Electrical Technician

Electrical Technicians assemble, install, test, maintain and repair electrical wiring and equipment. They work in a variety of industries including manufacturing, research and electronics, using their knowledge of blueprint reading to work on electrical systems. Electrical Technicians may work in the construction, maintenance and manufacturing industries and are responsible for installing, repairing and maintaining electrical systems and equipment. Electricians must understand state and local building codes like the National Electric Code® and be able to read technician diagrams. This program focuses on broad, transferable skills, including an understating of the electrical trade, the National Electrical Code® and more to prepare for entry-level careers in this growing field.

Please see the How-To Guide: Electrical Contractors on the Georgia Secretary of Website.

Please note that this training does not qualify as a two-year certificate or diploma training program as indicated in Rule 121-2-.01. Statewide Electrical Contractor License. It is strictly entry-level training and will still require the minimum of four years of on the job experience to apply for Electrical Contractor.

> **Given task 1**
According to the electrical technician description, how many years of on-the-job experience are still required to apply for Electrical Contractor?

> **Data for this exercise**
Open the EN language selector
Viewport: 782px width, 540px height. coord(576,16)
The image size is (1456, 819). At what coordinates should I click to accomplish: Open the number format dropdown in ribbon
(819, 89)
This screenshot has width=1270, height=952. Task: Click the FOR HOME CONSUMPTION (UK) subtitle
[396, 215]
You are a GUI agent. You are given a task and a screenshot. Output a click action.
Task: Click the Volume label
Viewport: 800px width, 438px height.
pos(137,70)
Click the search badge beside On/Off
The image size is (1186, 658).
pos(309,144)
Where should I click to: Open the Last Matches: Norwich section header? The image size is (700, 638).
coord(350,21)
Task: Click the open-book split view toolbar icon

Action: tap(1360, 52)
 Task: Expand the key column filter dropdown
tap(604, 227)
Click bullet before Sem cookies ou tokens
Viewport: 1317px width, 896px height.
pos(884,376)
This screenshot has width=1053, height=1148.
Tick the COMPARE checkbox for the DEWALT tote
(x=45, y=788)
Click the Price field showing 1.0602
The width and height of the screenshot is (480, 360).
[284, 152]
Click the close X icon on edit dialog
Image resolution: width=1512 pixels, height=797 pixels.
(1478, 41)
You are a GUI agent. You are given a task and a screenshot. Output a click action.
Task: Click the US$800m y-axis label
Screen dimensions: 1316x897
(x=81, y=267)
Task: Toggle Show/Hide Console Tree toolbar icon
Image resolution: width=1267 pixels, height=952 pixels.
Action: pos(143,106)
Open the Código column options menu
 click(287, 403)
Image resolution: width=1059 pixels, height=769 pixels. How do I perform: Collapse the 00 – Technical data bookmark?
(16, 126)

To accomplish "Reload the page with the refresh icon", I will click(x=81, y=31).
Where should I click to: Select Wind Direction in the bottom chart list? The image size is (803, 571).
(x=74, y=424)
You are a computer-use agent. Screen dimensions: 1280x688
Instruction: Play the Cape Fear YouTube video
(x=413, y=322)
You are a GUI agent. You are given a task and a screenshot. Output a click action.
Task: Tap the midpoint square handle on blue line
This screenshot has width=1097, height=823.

> **Given task 2**
Write out the stretch of rows from the very first row through the line containing "Action: pos(143,106)", word for word.

> **Expected output 1**
A minimum of four years.

> **Expected output 2**
Open the EN language selector
Viewport: 782px width, 540px height. coord(576,16)
The image size is (1456, 819). At what coordinates should I click to accomplish: Open the number format dropdown in ribbon
(819, 89)
This screenshot has width=1270, height=952. Task: Click the FOR HOME CONSUMPTION (UK) subtitle
[396, 215]
You are a GUI agent. You are given a task and a screenshot. Output a click action.
Task: Click the Volume label
Viewport: 800px width, 438px height.
pos(137,70)
Click the search badge beside On/Off
The image size is (1186, 658).
pos(309,144)
Where should I click to: Open the Last Matches: Norwich section header? The image size is (700, 638).
coord(350,21)
Task: Click the open-book split view toolbar icon

Action: tap(1360, 52)
 Task: Expand the key column filter dropdown
tap(604, 227)
Click bullet before Sem cookies ou tokens
Viewport: 1317px width, 896px height.
pos(884,376)
This screenshot has width=1053, height=1148.
Tick the COMPARE checkbox for the DEWALT tote
(x=45, y=788)
Click the Price field showing 1.0602
The width and height of the screenshot is (480, 360).
[284, 152]
Click the close X icon on edit dialog
Image resolution: width=1512 pixels, height=797 pixels.
(1478, 41)
You are a GUI agent. You are given a task and a screenshot. Output a click action.
Task: Click the US$800m y-axis label
Screen dimensions: 1316x897
(x=81, y=267)
Task: Toggle Show/Hide Console Tree toolbar icon
Image resolution: width=1267 pixels, height=952 pixels.
Action: pos(143,106)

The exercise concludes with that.